Solve your inequality and graph your solution on a number line.
Explain what your solution means in terms of the situation.
Let's denote the time it takes to create the product as "t" (in hours). We have the constraint that we have 200 hours available this summer. The inequality representing this time constraint is:
t ≤ 200
To solve this inequality, we simply graph the solution on a number line. Our solution includes all values of t that are less than or equal to 200. Therefore, we shade the number line to the left of or including 200.
Explanation of the solution: This means that any value of "t" (time) that is less than or equal to 200 hours is within the time constraint limit. As long as the time required to create the product falls within this range, it can be achieved within the 200-hour time frame available this summer.
Let's use the variable "x" to represent the number of hours it takes to create the product.
The inequality that represents the time constraint is:
x ≤ 200
To solve this inequality, there's no need for any additional steps since "x" is already isolated.

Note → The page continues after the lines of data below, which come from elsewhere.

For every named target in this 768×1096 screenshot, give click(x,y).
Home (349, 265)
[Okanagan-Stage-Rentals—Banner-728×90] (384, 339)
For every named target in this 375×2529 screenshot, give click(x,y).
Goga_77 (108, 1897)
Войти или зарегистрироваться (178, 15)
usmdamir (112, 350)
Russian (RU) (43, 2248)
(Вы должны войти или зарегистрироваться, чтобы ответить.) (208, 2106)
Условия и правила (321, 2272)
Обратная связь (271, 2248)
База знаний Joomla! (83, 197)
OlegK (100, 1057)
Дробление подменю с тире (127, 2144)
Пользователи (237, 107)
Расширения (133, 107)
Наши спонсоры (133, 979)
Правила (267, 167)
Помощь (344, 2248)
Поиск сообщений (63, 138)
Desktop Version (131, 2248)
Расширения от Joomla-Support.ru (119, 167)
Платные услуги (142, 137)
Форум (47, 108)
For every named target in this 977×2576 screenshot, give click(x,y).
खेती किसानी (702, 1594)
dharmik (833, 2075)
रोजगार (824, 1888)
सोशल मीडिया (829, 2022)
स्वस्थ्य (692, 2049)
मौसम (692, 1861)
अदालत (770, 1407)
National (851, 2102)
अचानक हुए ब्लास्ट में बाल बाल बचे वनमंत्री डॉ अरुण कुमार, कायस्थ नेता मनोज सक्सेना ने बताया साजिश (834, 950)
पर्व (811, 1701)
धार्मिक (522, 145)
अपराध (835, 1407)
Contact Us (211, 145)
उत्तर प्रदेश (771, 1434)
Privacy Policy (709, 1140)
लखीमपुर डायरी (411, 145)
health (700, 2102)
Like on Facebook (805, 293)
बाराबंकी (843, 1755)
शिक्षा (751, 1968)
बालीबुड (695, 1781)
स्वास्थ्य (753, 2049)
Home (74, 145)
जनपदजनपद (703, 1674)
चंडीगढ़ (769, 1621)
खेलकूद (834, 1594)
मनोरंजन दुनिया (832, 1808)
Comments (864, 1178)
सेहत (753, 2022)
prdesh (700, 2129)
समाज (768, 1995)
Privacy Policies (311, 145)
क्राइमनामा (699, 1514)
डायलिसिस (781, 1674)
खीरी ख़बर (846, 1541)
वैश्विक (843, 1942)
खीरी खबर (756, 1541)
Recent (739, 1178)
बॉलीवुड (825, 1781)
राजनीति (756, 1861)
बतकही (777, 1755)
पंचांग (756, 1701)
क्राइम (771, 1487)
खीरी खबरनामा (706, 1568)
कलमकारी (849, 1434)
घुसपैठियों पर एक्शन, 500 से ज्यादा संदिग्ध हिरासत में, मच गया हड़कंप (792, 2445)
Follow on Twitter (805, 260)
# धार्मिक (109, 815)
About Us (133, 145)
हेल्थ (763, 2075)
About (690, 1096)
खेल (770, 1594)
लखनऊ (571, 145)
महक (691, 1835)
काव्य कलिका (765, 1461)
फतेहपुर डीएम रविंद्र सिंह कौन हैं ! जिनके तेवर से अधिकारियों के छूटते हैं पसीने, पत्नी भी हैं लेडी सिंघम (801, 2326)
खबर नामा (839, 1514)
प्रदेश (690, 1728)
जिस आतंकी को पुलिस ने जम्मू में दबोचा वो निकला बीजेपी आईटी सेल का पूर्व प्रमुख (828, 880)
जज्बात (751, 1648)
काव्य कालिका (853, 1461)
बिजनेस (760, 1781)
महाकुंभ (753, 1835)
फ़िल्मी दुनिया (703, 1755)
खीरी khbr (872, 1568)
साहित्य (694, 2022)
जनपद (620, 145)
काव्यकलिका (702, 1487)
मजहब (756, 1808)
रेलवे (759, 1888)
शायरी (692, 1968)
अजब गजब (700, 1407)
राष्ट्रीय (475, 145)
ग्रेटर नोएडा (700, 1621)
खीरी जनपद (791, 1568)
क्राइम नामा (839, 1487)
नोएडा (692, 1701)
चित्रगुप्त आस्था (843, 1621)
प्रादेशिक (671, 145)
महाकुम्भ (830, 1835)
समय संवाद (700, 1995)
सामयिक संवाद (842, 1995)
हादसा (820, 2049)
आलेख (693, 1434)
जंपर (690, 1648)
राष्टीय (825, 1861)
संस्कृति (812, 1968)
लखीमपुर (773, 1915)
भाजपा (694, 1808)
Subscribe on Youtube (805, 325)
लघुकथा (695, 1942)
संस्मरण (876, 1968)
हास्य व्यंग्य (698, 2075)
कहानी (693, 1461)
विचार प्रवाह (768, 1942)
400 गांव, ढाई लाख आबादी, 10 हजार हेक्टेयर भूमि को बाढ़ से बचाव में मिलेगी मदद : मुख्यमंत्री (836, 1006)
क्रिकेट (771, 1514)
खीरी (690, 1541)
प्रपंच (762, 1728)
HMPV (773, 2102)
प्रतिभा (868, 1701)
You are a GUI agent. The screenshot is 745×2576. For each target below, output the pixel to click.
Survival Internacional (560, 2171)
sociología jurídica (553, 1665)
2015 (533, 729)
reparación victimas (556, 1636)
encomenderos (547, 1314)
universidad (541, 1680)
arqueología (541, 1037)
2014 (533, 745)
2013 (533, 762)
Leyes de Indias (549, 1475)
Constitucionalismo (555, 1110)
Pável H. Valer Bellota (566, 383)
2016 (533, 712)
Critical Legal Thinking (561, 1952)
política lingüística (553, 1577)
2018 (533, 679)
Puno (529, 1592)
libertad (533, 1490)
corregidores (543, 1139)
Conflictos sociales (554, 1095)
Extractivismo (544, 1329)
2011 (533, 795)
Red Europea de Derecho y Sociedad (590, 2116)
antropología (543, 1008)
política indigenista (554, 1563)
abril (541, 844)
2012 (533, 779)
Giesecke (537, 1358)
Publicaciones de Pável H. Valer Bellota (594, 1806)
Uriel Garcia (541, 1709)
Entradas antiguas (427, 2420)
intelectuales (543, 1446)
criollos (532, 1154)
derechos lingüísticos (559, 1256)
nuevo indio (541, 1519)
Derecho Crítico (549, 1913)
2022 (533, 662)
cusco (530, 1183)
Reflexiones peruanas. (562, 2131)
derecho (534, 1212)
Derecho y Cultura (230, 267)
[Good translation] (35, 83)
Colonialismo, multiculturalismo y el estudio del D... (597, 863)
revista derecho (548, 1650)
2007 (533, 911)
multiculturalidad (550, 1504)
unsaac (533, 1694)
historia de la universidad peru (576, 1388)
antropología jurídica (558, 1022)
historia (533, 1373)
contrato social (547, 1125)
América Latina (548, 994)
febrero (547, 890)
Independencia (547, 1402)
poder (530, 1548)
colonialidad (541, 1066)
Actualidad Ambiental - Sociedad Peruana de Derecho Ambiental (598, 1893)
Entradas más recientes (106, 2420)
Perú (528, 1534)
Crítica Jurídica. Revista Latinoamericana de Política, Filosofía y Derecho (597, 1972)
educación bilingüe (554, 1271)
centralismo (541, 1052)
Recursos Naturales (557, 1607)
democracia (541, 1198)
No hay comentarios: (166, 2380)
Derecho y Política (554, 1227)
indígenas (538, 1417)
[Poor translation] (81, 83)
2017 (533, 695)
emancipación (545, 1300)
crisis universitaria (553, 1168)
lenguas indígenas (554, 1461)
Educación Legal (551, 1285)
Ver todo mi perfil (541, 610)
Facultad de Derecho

Now, let's graph the solution on a number line.
On the number line, mark a closed circle at 200, indicating that x can be equal to 200. Then draw an arrow to the left, showing that x is less than or equal to 200.
The explanation of the solution in terms of the situation is that the number of hours, "x", it takes to create the product should not exceed 200 hours. The closed circle at 200 indicates that you can spend exactly 200 hours, while the arrow to the left shows that any number less than or equal to 200 is within the time constraint.
To write an inequality that represents your time constraint, we can let "x" represent the number of hours it takes to create your product. The constraint is that you have 200 hours this summer, so the inequality will be x ≤ 200.
To solve this inequality, there is no need for any additional steps as it is already solved for x. The solution is x ≤ 200.
When we graph the solution on a number line, we represent the values for x that satisfy the inequality. Since x represents the number of hours it takes to create the product, any value of x that is less than or equal to 200 will meet the time constraint.
For the number line, we can mark a point at 200 and shade all the values to the left of it. The shaded region represents the hours it takes to create the product within the time constraint.
In terms of the situation, the solution x ≤ 200 means that you can spend up to 200 hours creating your product this summer and still meet your time constraint. Any amount of time less than or equal to 200 hours is within your available time frame.